··· WORKING DATA

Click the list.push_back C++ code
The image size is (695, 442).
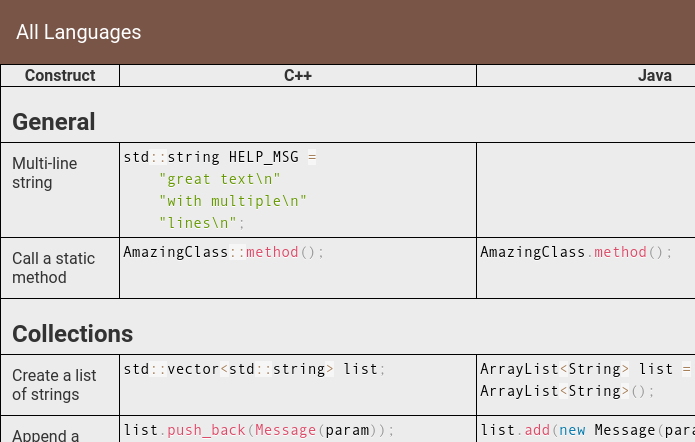point(258,430)
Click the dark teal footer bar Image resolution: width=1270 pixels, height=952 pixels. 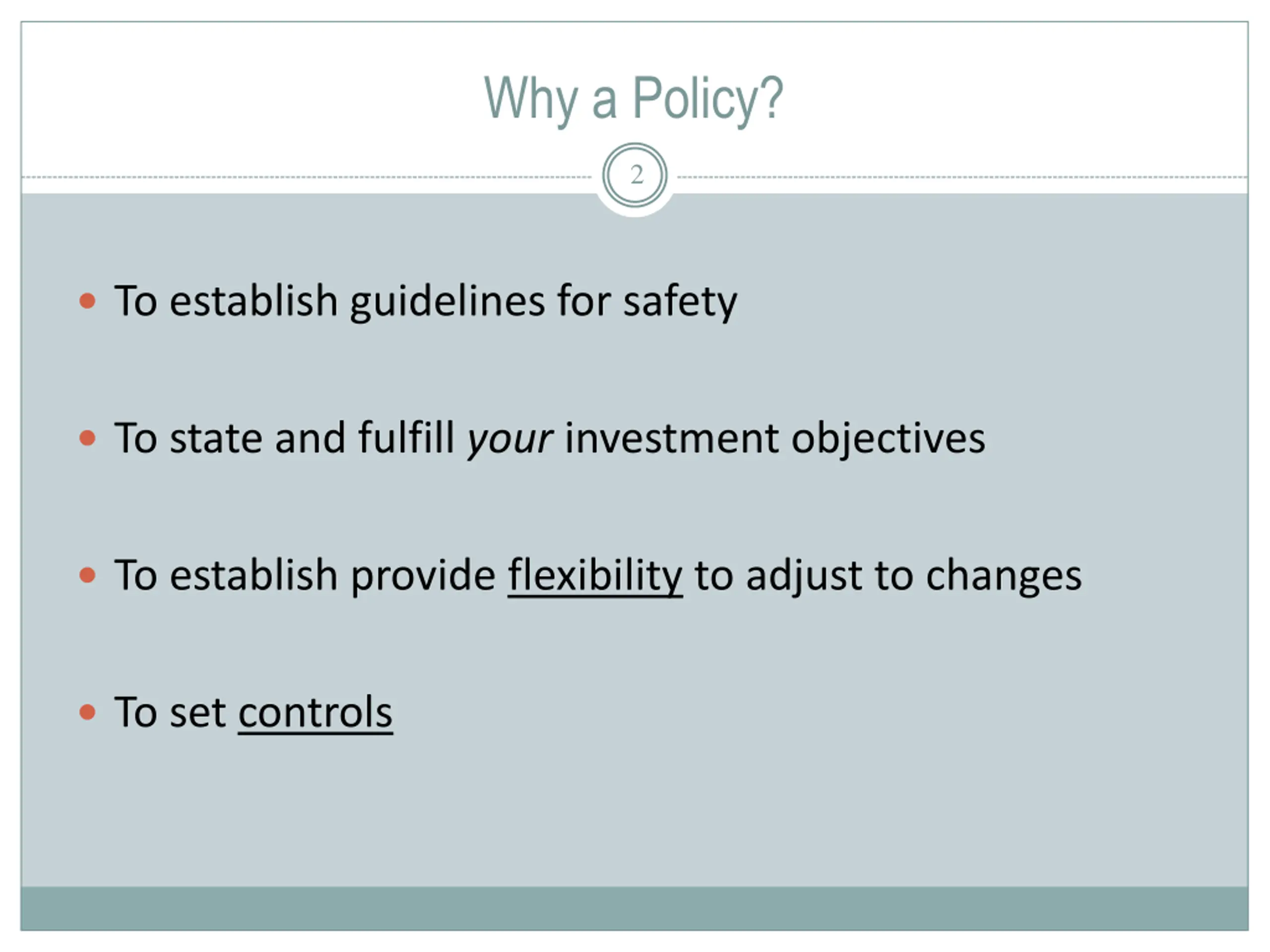pos(635,908)
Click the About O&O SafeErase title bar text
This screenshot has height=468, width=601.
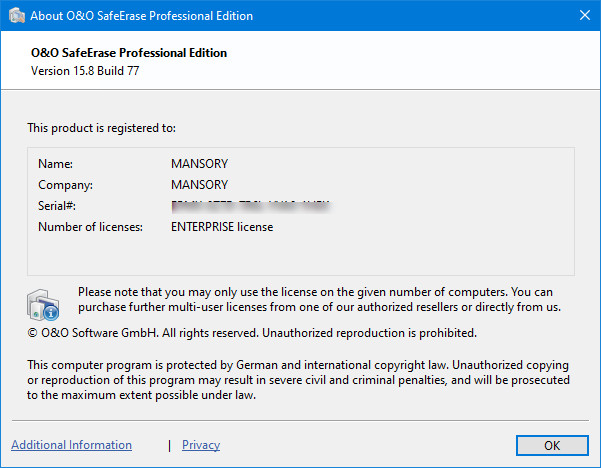[x=140, y=16]
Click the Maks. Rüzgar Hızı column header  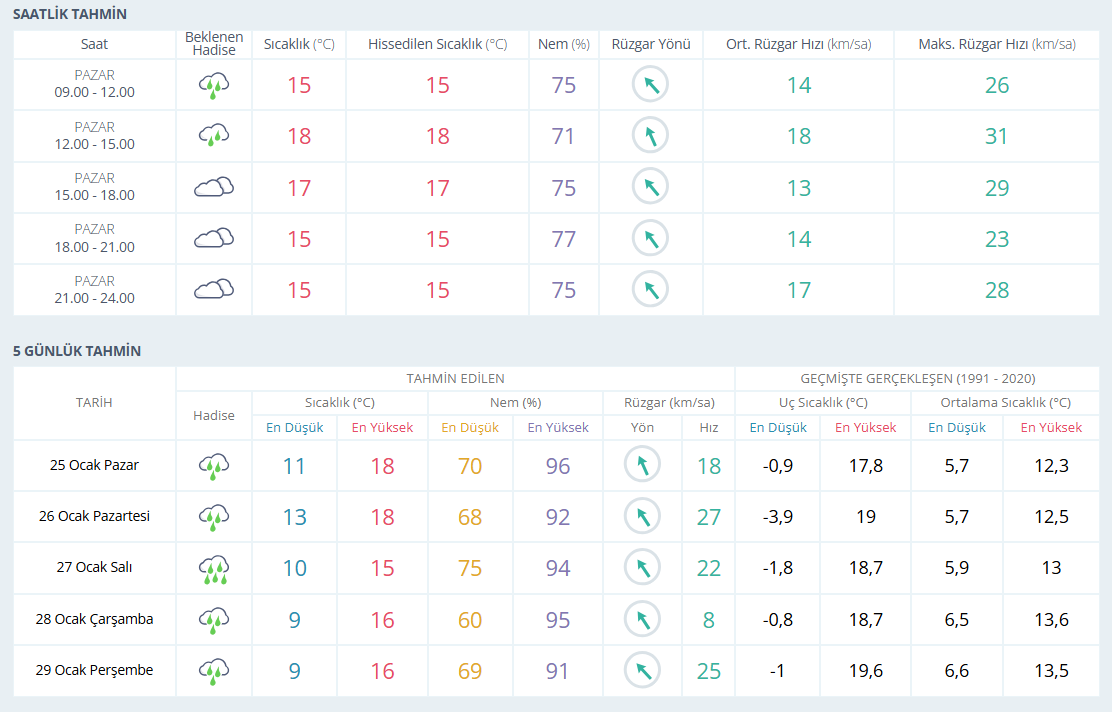996,44
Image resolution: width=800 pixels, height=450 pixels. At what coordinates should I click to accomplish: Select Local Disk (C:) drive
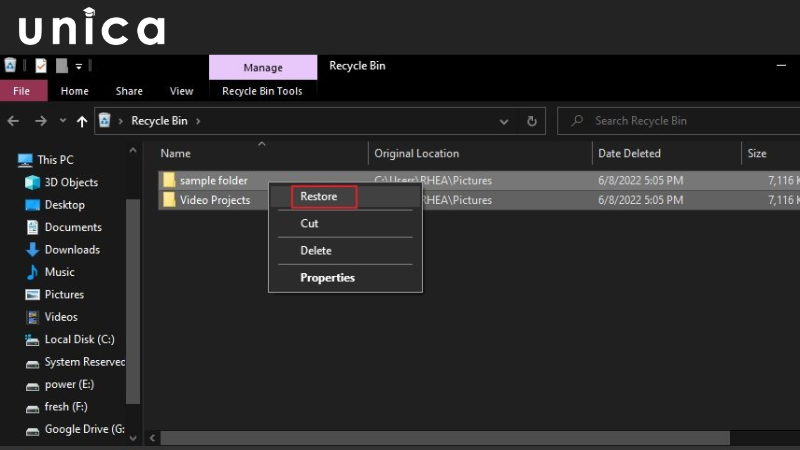[79, 339]
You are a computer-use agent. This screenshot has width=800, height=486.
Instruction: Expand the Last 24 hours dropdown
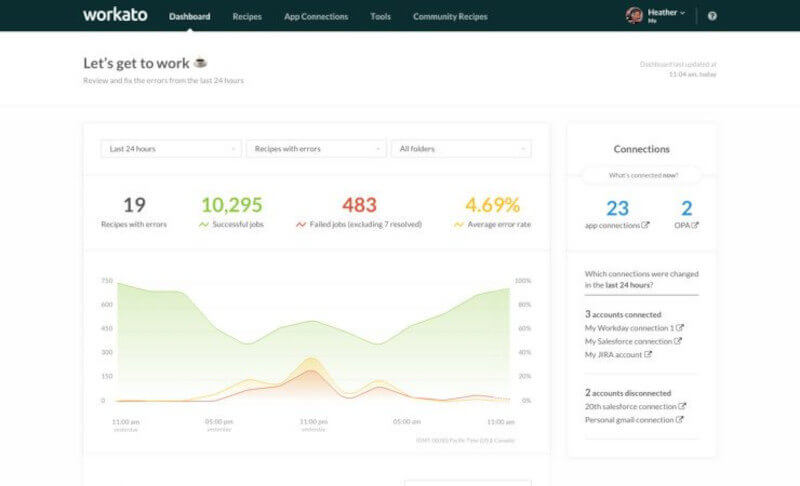(171, 149)
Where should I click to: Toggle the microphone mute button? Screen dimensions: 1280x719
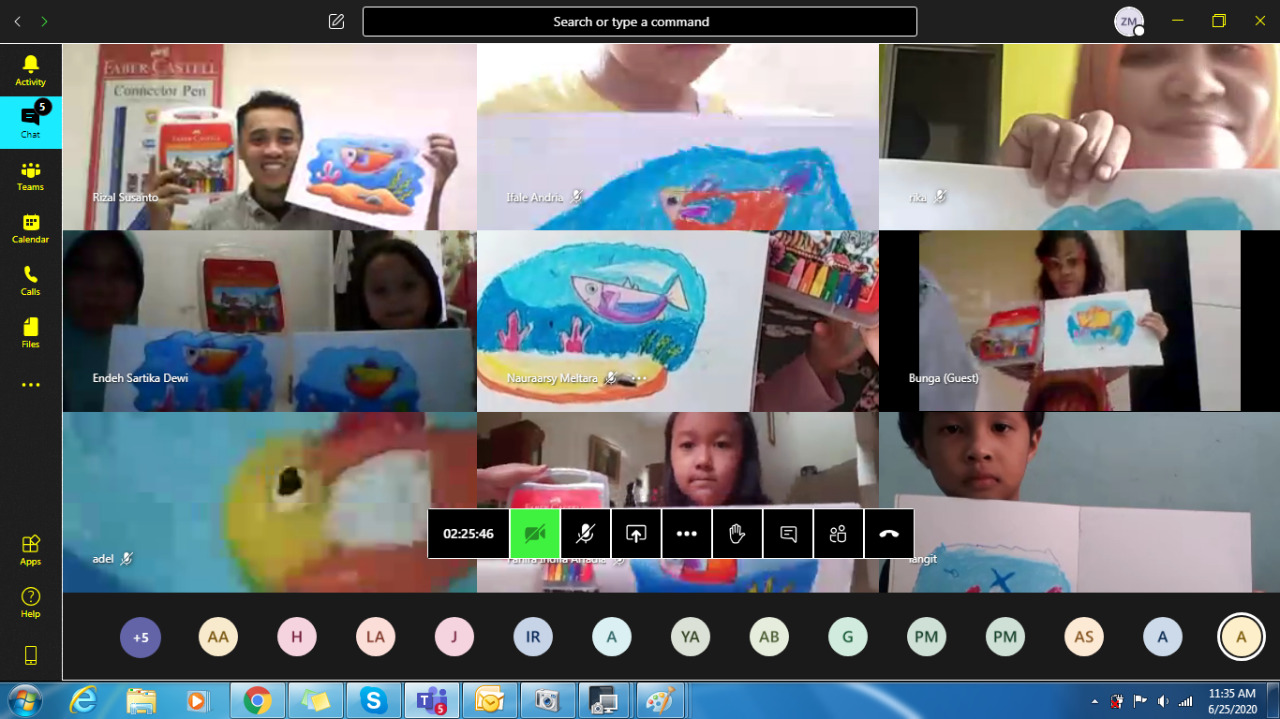tap(585, 534)
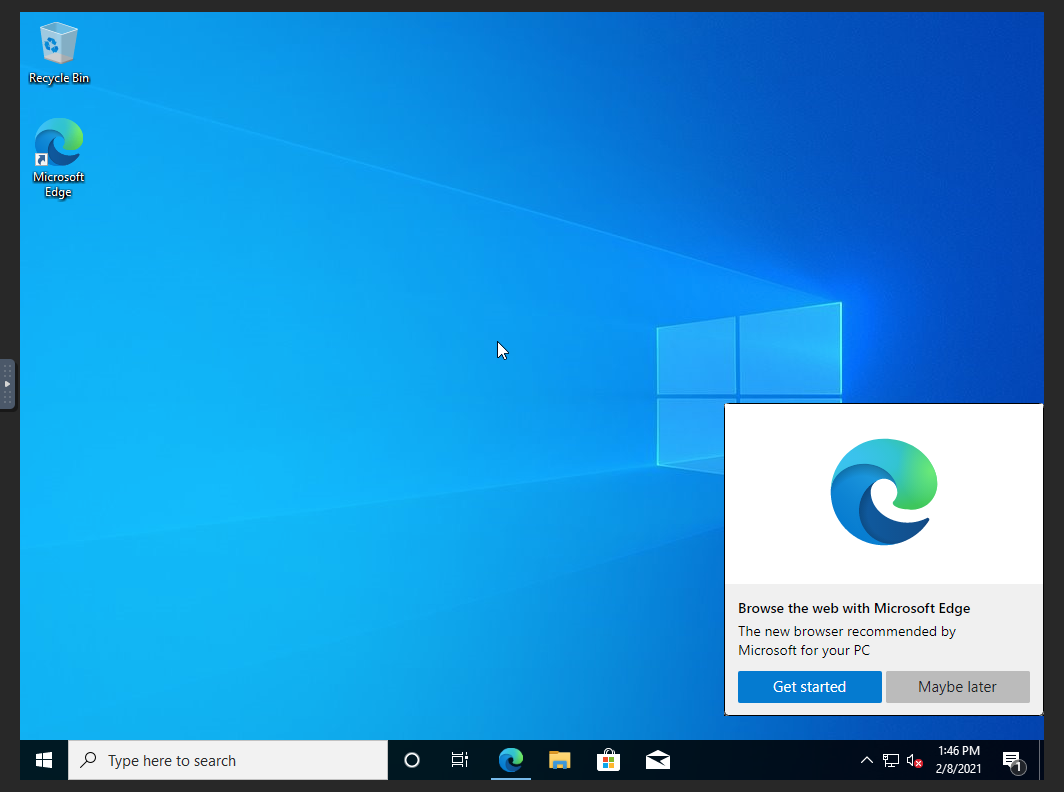Expand the hidden system tray icons chevron
The height and width of the screenshot is (792, 1064).
tap(866, 760)
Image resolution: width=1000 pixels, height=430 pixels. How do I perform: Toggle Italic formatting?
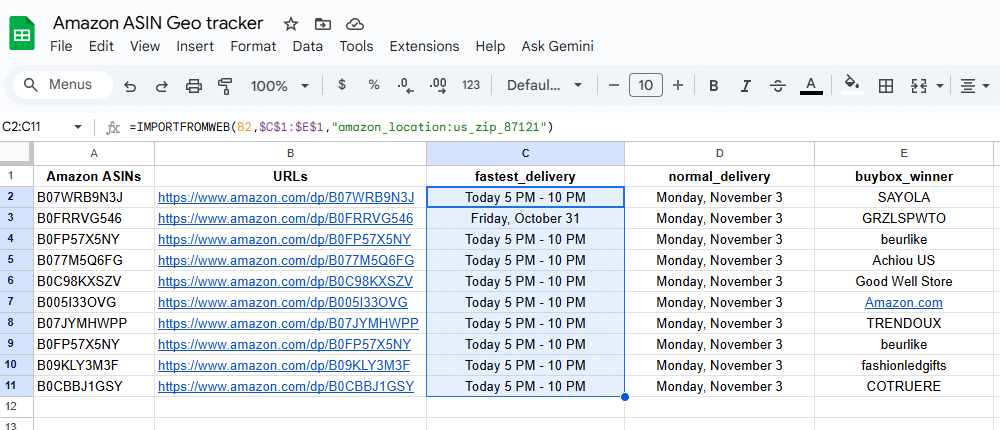click(x=745, y=86)
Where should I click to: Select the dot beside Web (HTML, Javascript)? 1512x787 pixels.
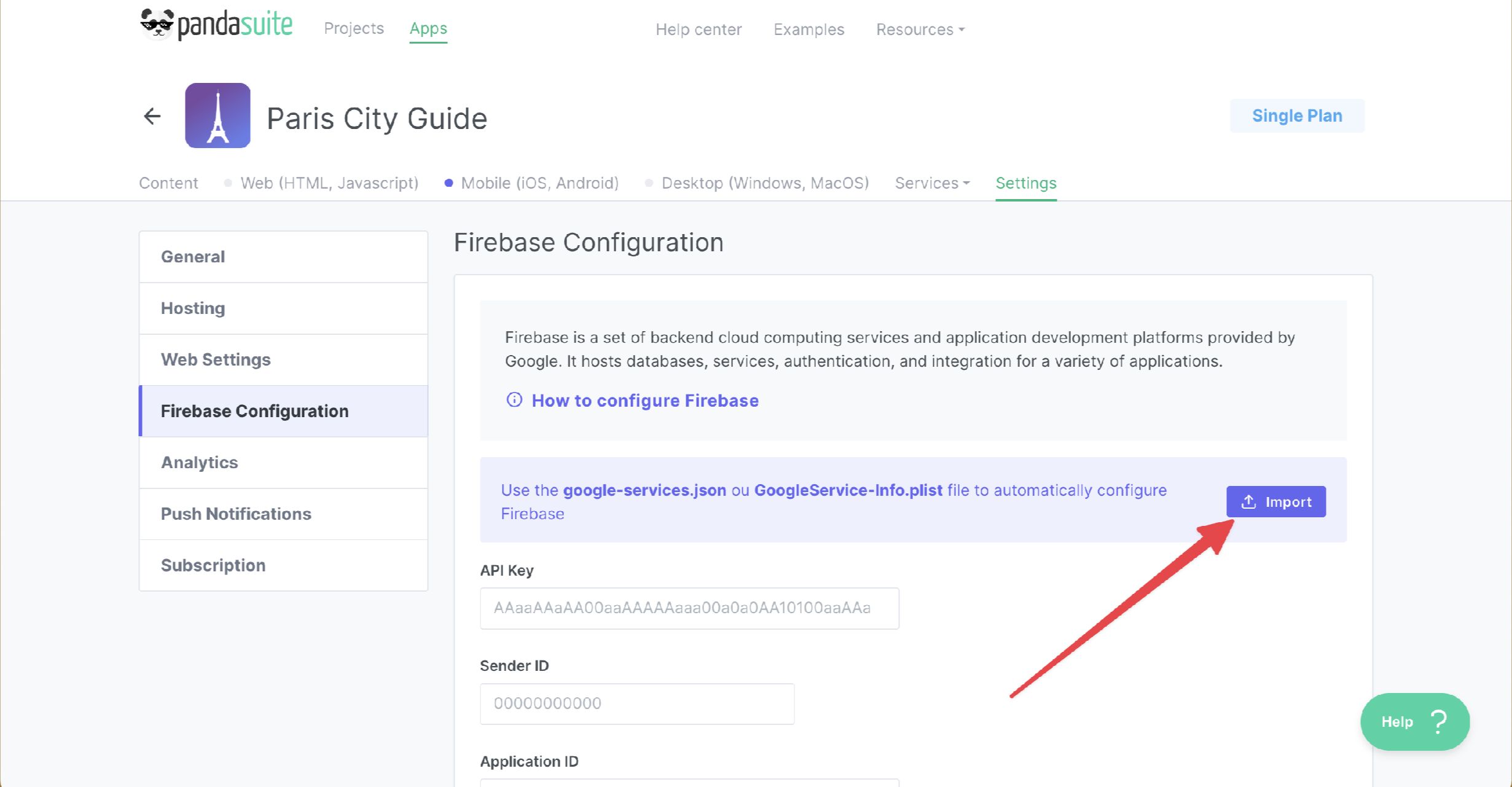point(228,182)
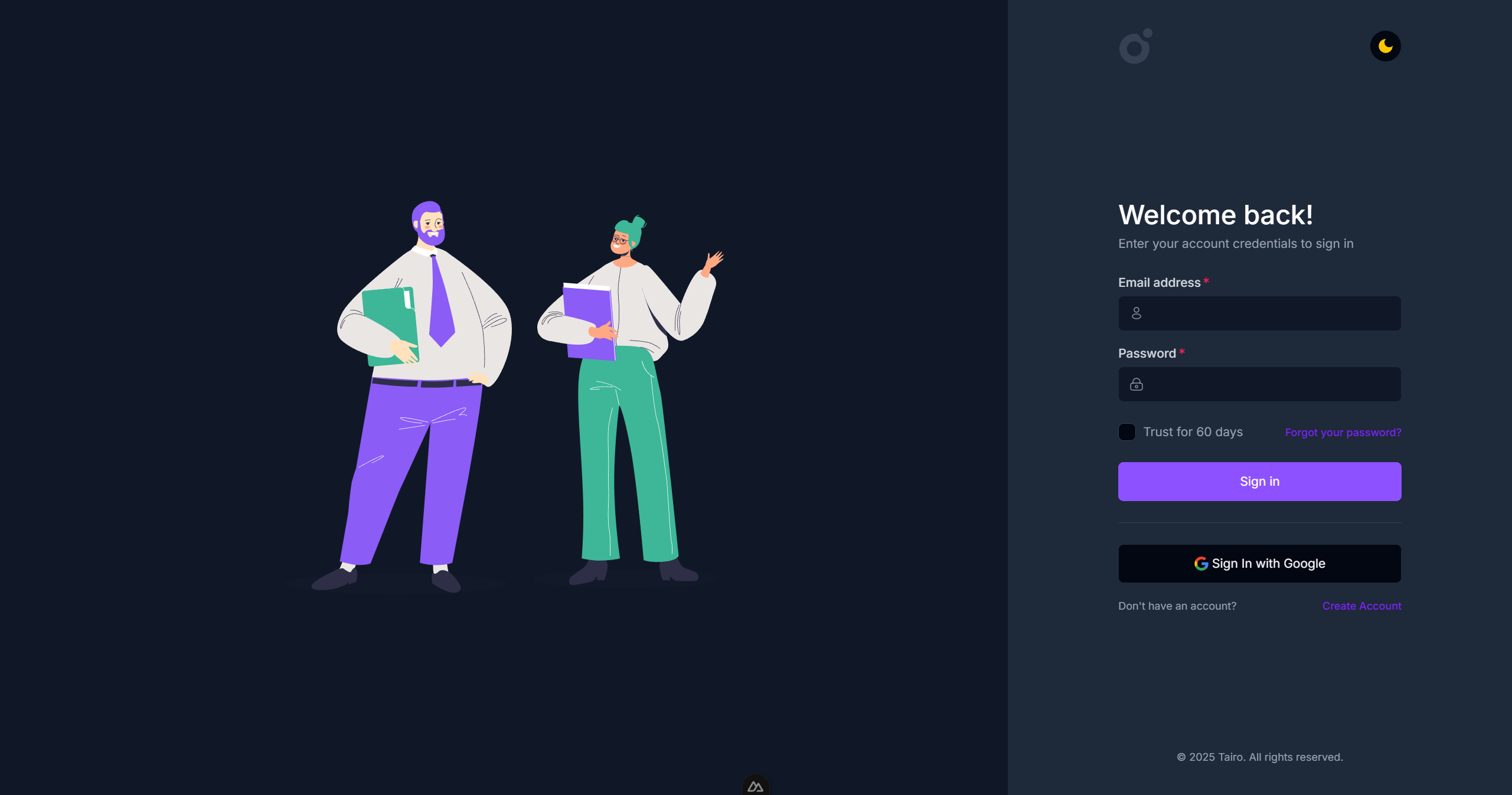Focus the Password input field
The height and width of the screenshot is (795, 1512).
[x=1259, y=384]
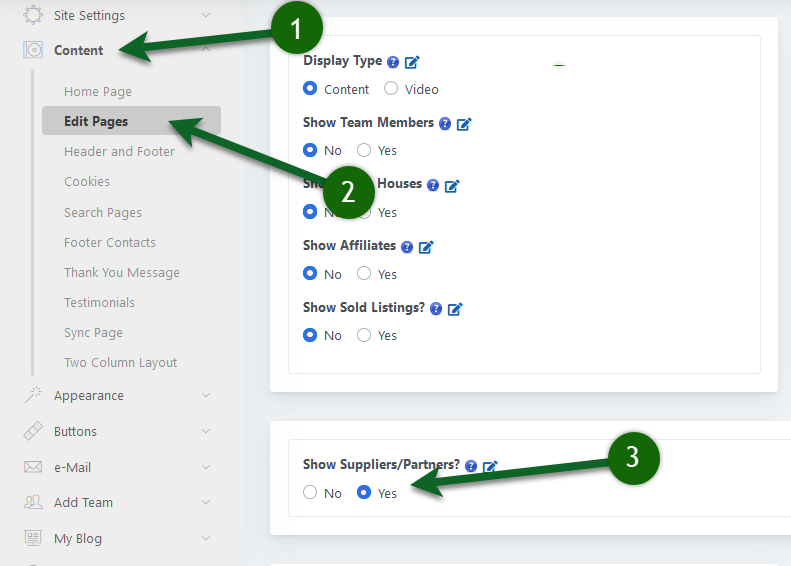Viewport: 791px width, 566px height.
Task: Click the help icon beside Display Type
Action: 393,61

······

• _AIM OF THE EXERCISE_
Beginning at the line with "Where should I click to: Toggle", reproduce word for word each line through the last line of the records. Include both ends but no pictures.

• _RESULT BELOW_
Where should I click to: Toggle the microphone mute button? Screen dimensions: 1280x719
tap(585, 534)
Expand the hidden system tray icons chevron
The height and width of the screenshot is (792, 1064).
tap(866, 760)
Image resolution: width=1000 pixels, height=430 pixels. How do I perform: Toggle Italic formatting?
click(x=745, y=86)
Where should I click to: Select the dot beside Web (HTML, Javascript)? 1512x787 pixels.
point(228,182)
Focus the Password input field
The height and width of the screenshot is (795, 1512).
[x=1259, y=384]
Viewport: 791px width, 566px height.
Task: Click the help icon beside Display Type
Action: 393,61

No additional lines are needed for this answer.